Wound infections due to snakebite such as hemorrhagic blisters and cellulitis, although not common, if untreated can cause serious complications. We present a 65‐year‐old man with massive cutaneous complications due to a snakebite. We recommend that wound infections should be considered as differential diagnosis in snakebite management.
Snakebite is a common and very important issue threatening health in different parts of the world, including Iran.1 The clinical manifestations of snakebites are varying and depend on many factors, including the species of snake, the amount and strength of the venom injected, the location of the bite, and the patient's own factors, such as age, the underlying disease.2
Wound infections following snakebites such as cellulitis and necrotizing fasciitis, although not common, 3‐5 are seen in the bites of snakes and if untreated can cause serious complications such as necrotizing fasciitis, extensive local tissue damage, and progressive sepsis that can be associated with acute renal failure (ARF), thrombocytopenia, and coagulopathy2; although standard antivenom treatment can reduce the toxic hemorrhagic or neurotoxic effects of venom,6‐8 the progression of compartment syndrome and bacterial tissue infection cannot be prevented by antivenom therapy 9,10 and requires emergency surgical procedures such as fasciotomy or amputation and broad‐spectrum antibiotics and hospitalization in the intensive care unit.3,7,11,12
On the other hand, in some cases of snakebites, the patient does not notice the bite and after a while suffers from local symptoms and sometimes systemic complications that if not diagnosed and treated in time can lead to massive complications and injuries that will complicate the treatment.
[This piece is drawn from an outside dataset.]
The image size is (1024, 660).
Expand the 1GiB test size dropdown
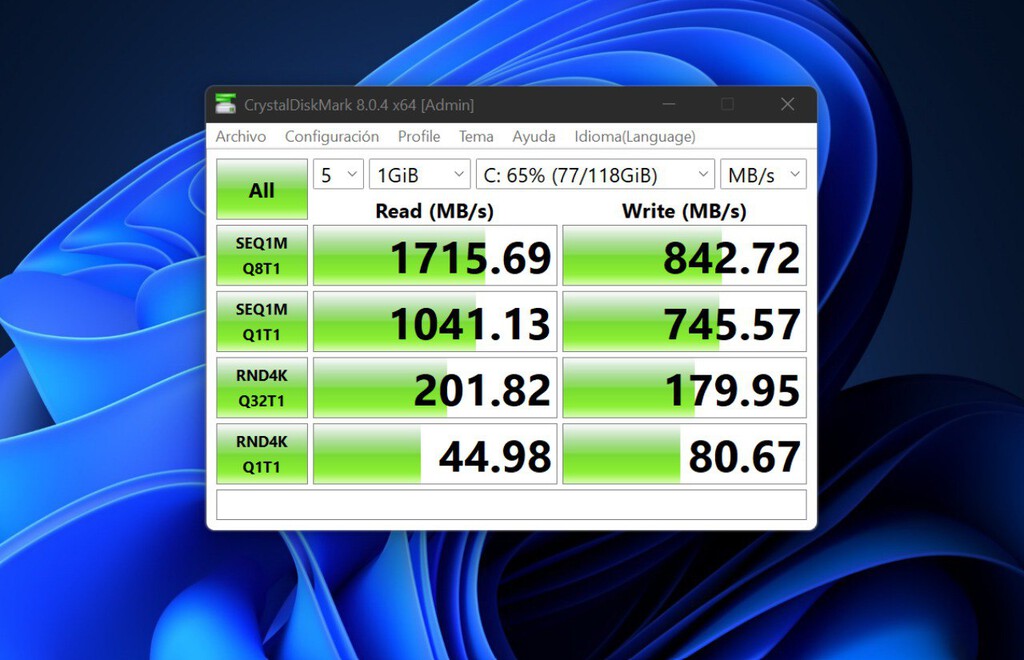pos(419,175)
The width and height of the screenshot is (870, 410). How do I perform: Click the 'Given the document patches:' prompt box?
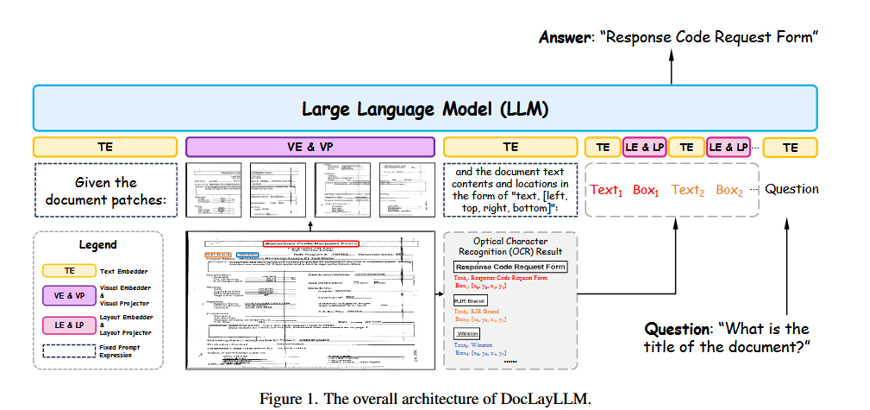pyautogui.click(x=105, y=190)
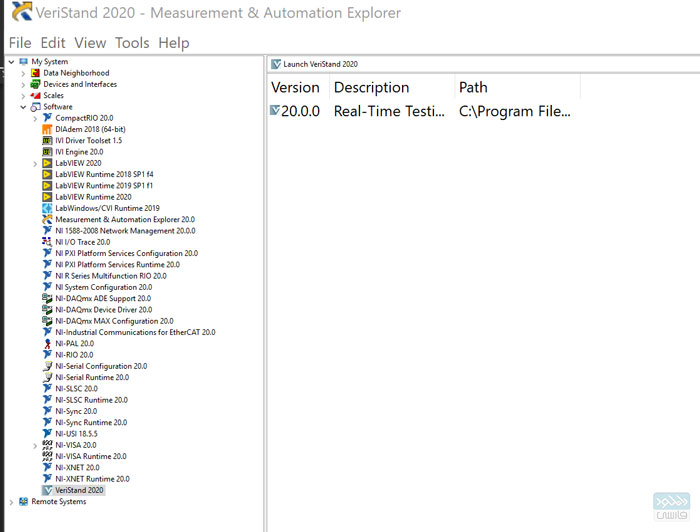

Thus, we describe a rare case of wound infection with hemorrhagic and nonhemorrhagic blisters following snakebite.
A 65‐year‐old man was referred to the Cardiovascular Center following chest pain with dissemination to the left upper extremity, cold sweats, chills, who had nausea and vomiting, and edema in the left upper extremity. At the time of entering this center, the patient had no fever and blood pressure was 113/68 mmHg, pulse rate was 76 beats/min and respiratory rate was 20 breaths/min. In examination, the ECG had a normal sinus rhythm and showed no changes indicative of myocardial infarction. Blood samples were also taken to test for cardiac enzymes, Troponin˂0.2 and BUN =46 mg/dL and Creatinine =2.5 mg/dL. After 6 hours, the swelling of the left upper limb progressed and multiple blisters appeared, after which the patient was referred to an infectious center in northern Iran for examination for infection, necrotizing fasciitis, and compartment syndrome. After admission to the infectious center, the patient had a fever (T = 38.5) and tachycardia (PR =108/min) with a decreased level of consciousness. In the emergency room, at first the patient's airway was checked out and to monitor his vital signs, cardiac monitoring and pulse oximetry along with oxygen therapy with O2 mask were performed. Blood pressure and respiratory rate were within normal limits, and examination of the lungs, abdomen, and central nervous system showed no abnormal findings. On examination of the left upper limb; there was erythema, warmness, stiffness, nonpitting edema, and limitation of active movement. Also, vesiculobullous lesions were seen on the dorsal surface of the hand to the wrist and both flexor and extensor surfaces of the forearm and arm up to the proximal arm and left axillary area (Figure 1A, B).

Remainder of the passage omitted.